Laurence Kotlikoff, one of our nation’s premier personal finance experts and coauthor of the New York Times bestseller Get What’s Yours: The Secrets to Maxing Out Your Social Security, harnesses the power of economics and advanced computation to deliver a host of spellbinding but simple money magic tricks that will transform your financial future.Each trick shares a basic ingredient for financial savvy based on economic common sense, not Wall Street snake oil. Money Magic offers a clear path to a richer, happier, and safer financial life. Whether you’re making education, career, marriage, lifestyle, housing, investment, retirement, or Social Security decisions, Kotlikoff provides a clear framework for readers of all ages and income levels to learn tricks like:
How to choose a career to maximize your lifetime earnings (hint: you may want to consider picking up a plunger instead of a stethoscope).How to buy a superior education on the cheap and graduate debt-free.Why it’s smarter to cash out your IRA to pay off your mortgage.Why delaying retirement for two years can reap dividends and how to lower your average lifetime tax bracket.
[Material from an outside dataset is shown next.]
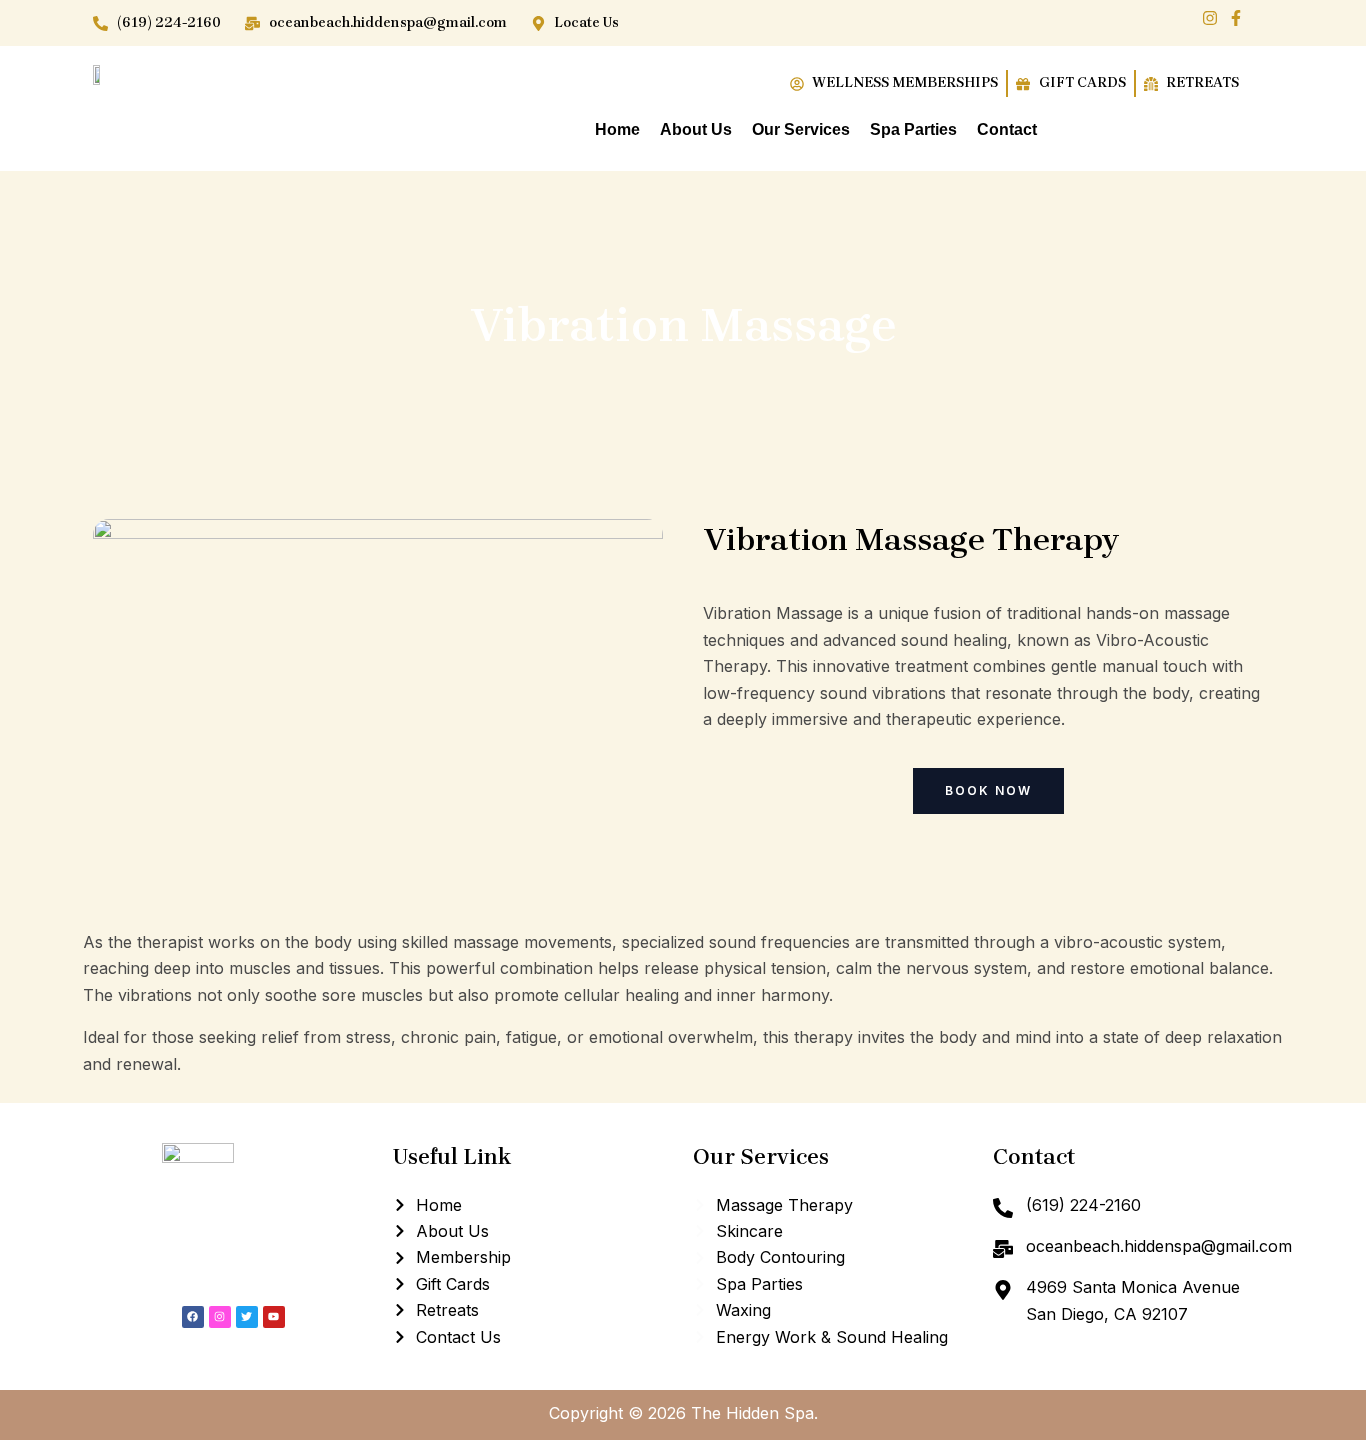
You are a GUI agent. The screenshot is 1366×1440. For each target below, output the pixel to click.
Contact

Money Magic’s most powerful act is transforming your financial thinking, explaining not just what to do, but why to do it. Get ready to discover the economics approach to financial planning—the fruit of a century’s worth of research by thousands of cloistered economic wizards whose now-accessible collective findings turn conventional financial advice on its head. Kotlikoff uses his soft heart, hard nose, dry wit, and flashing wand to cast a powerful spell, leaving you eager to accomplish what you formerly dreaded: financial planning.
PUBLISHERS WEEKLY
Kotlikoff (Get What's Yours), an economics professor at Boston University, offers an accessible guide to sound financial decision-making based on the premise that "even the most responsible, prudent, financially well educated, and psychologically balanced people make major mistakes" when it comes to managing their finances. Every financial choice one makes impacts one's standard of living, he suggests, yet most people make such decisions without thinking through how doing so would affect their future. As a remedy, he presents his MaxiFi Planner program, which lays out how to calculate one's lifestyle cost, plus ways to improve one's living standard, and focuses on "simple and powerful ways to get more money without gambling your hard-wrought savings." Tips come for such tricky but critical life choices include deciding when to retire (plan with "the oldest age to which you could live" in mind), whether to borrow for college (don't, he advises), and how to navigate divorce (do "a cost-benefit divorce analysis"). He offers plenty of investment know-how, too, and ends with his top 50 "secrets" for financial security, including paying mortgages off as fast as possible and "when you get married, count on getting divorced" among them. Full of invaluable guidance, this is a must-read for anyone concerned about their financial future.